Segundo o Professor Carlos Alberto de
Moraes Ramos Filho[1],
a competência para legislar sobre matérias de Direito Financeiro é concorrente
(Art. 24, I, CF).
A Constituição Federal, nos casos de
competência concorrente, estabeleceu verdadeira situação de “condomínio
legislativo” entre as pessoas políticas, daí resultando clara repartição
vertical de competências normativas entre essas pessoas.
O fato do Art. 24 da Constituição
Federal não mencionar os Municípios não retira o poder da entidade política
local de dispor sobre matéria de Direito Financeiro. É que o Art. 30, II, da
CF, atribui aos Municípios o poder de “suplementar a legislação federal e
estadual no que couber”, e essa suplementação se dá justamente no campo da
competência concorrente.
Na seara da legislação concorrente,
compete à União estabelecer normas gerais (art. 24, §1º, da CF), o que,
todavia, não exclui a competência suplementar dos demais entes federativos
(art. 24, §2º, c/c o art. 30, II, CF), isto é, deixa-se aos Estados-membros, ao
Distrito Federal e aos Municípios o vasto campo da legislação específica,
delimitado pelas normas gerais estabelecidas pela União.

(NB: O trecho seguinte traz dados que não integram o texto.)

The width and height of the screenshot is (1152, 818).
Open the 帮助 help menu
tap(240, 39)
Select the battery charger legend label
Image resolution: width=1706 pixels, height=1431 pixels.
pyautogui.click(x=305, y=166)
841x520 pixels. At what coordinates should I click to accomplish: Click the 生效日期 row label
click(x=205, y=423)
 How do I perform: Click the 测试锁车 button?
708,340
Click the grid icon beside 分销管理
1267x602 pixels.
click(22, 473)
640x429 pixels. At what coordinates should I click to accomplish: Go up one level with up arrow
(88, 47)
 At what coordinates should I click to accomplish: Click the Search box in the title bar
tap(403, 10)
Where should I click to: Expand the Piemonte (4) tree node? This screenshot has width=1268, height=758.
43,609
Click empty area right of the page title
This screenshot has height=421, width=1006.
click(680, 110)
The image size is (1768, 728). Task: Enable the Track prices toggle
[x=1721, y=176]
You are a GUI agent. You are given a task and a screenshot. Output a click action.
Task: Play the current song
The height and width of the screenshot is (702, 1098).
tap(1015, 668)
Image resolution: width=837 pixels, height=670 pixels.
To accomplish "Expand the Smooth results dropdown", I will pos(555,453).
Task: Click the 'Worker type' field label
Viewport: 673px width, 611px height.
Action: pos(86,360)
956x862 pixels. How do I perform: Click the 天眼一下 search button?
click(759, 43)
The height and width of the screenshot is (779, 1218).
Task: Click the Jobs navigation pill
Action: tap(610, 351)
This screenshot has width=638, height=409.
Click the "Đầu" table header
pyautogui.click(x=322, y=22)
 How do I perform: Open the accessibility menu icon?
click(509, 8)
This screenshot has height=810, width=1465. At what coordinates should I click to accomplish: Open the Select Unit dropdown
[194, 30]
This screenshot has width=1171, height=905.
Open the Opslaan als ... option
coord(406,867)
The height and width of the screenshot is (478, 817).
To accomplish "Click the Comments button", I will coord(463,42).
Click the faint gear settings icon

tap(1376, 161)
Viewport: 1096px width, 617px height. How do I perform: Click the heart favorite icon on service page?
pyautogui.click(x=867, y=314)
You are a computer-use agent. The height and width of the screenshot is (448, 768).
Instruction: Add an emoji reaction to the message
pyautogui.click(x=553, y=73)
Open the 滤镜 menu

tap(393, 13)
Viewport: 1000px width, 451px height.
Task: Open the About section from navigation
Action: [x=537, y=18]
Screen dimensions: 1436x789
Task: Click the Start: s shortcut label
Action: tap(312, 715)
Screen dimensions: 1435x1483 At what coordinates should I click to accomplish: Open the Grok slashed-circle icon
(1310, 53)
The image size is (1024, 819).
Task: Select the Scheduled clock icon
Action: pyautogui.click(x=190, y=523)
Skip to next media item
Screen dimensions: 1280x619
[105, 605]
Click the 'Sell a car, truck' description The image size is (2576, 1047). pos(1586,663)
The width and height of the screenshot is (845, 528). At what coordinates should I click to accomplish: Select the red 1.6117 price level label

Outrossim, o Art. 165, §9º, da CF,
estabelece a competência de lei complementar para: “I – dispor sobre o
exercício financeiro, a vigência, os prazos, a elaboração e a organização do
plano plurianual, da lei de diretrizes orçamentárias e da lei orçamentária
anual; II – estabelecer normas de gestão financeira e patrimonial da administração
direta e indireta bem como condições para a instituição e funcionamento de
fundos.”
Como bem lembra Tathiane Piscitelli[2], a disciplina do Artigo
supracitado veio à baila com a publicação da Lei Complementar 101/2000, a Lei
de Responsabilidade Fiscal (LRF), norma geral de direito financeiro acerca dos
temas mencionados, que estabelece comandos e definições que deverão ser
seguidos por todos os entes. Antes dessa lei, no entanto, já estava em vigor no
ordenamento a Lei 4.320/1964, que também trata de temas afetos às Finanças
Públicas. De acordo com a jurisprudência do STF (ADI 1726) referida norma foi
recepcionada com “status” de lei complementar perante a Constituição Federal de
1988, apesar da forma de lei ordinária.
Assim, para uma boa visão do direito
financeiro, deve-se ter em mente os dispositivos constitucionais que tratam da
matéria (principalmente os artigos 157 a 169), além do conteúdo da Lei nº
4320/64 e da LC 101/200 (Lei de Responsabilidade Fiscal).